→ EXTRACTED RECORDS:
◆ ◆ ◆ ◆ ◆ ◆ ◆
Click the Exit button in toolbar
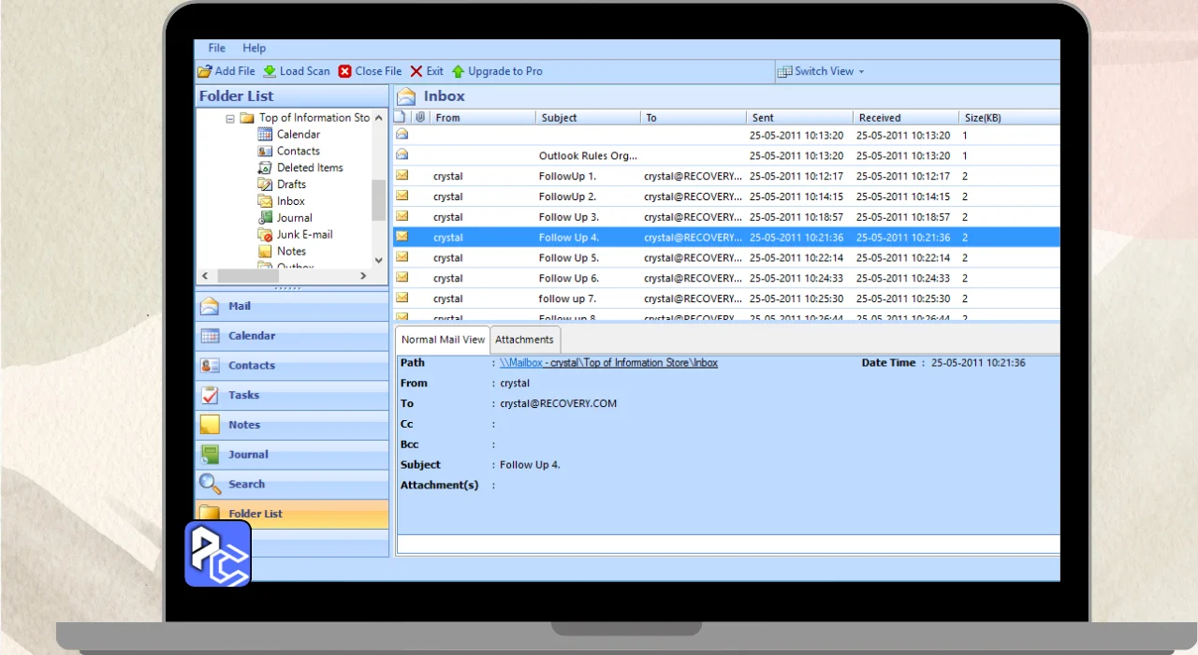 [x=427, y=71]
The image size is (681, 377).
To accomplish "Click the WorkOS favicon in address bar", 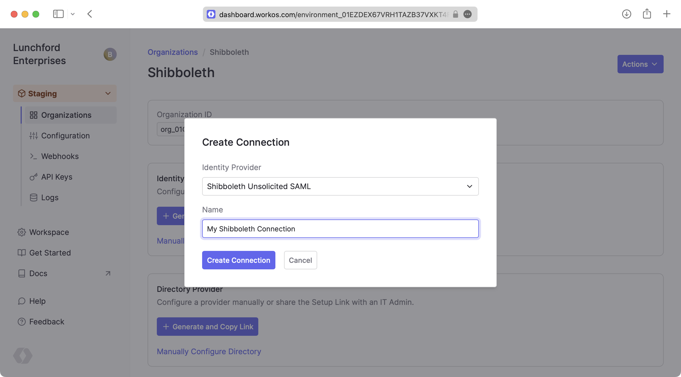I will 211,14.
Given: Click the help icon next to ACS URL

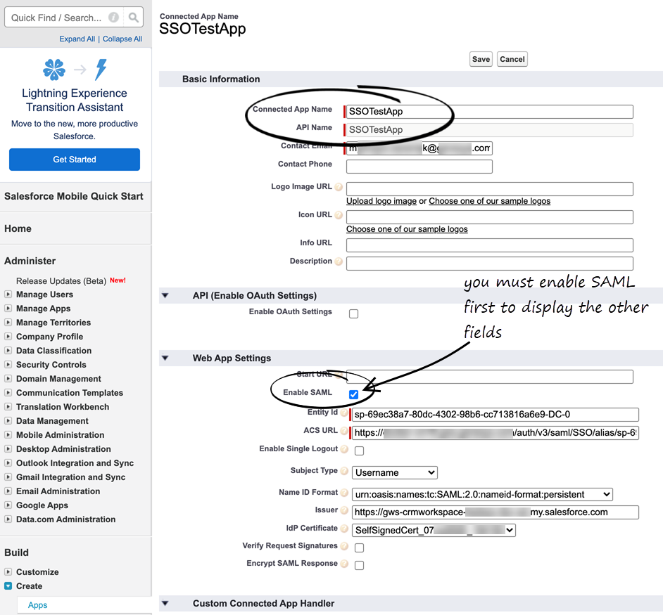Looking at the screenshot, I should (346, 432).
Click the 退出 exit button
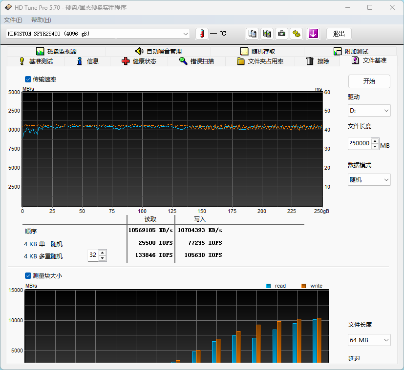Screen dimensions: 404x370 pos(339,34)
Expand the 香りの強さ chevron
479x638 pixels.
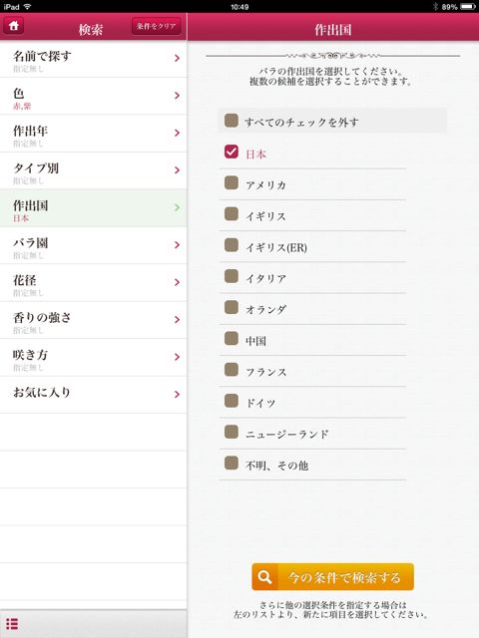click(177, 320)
◆ ◆ ◆ ◆ ◆ ◆ ◆
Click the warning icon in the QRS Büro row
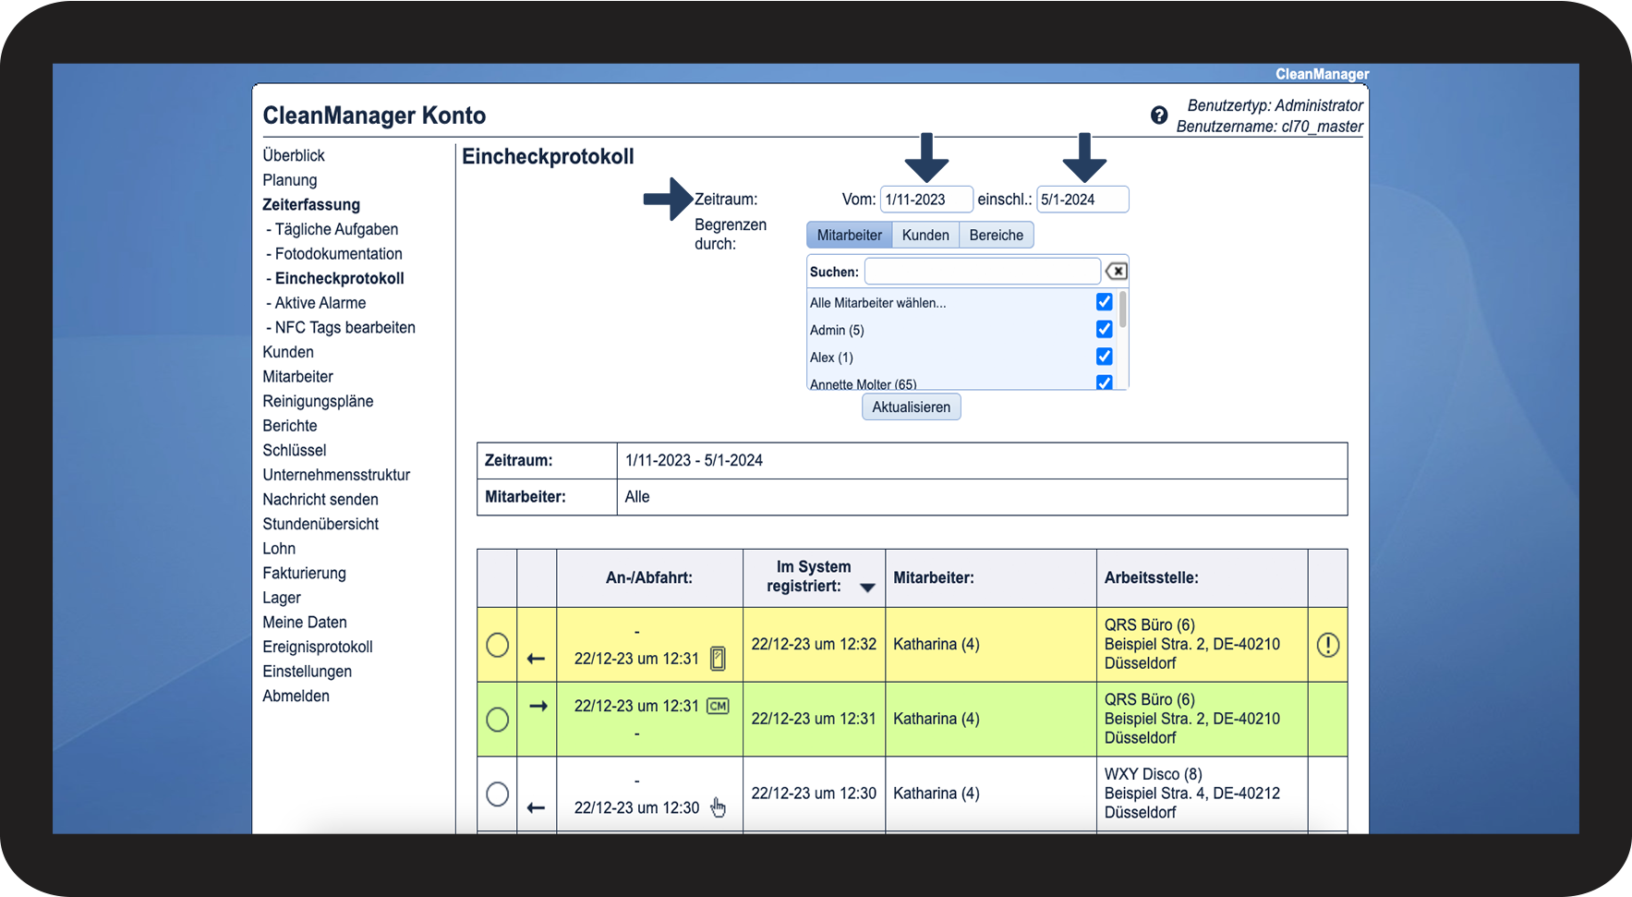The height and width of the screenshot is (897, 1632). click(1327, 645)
◆ ◆ ◆ ◆ ◆ ◆ ◆
→ PROBLEM REQUIREMENTS:
Pull out every line above that contains the string "button", treating uppercase and lowercase as different.

→ SOLUTION TO THIS PROBLEM:
Click the Exit button in toolbar
Click the 退出 exit button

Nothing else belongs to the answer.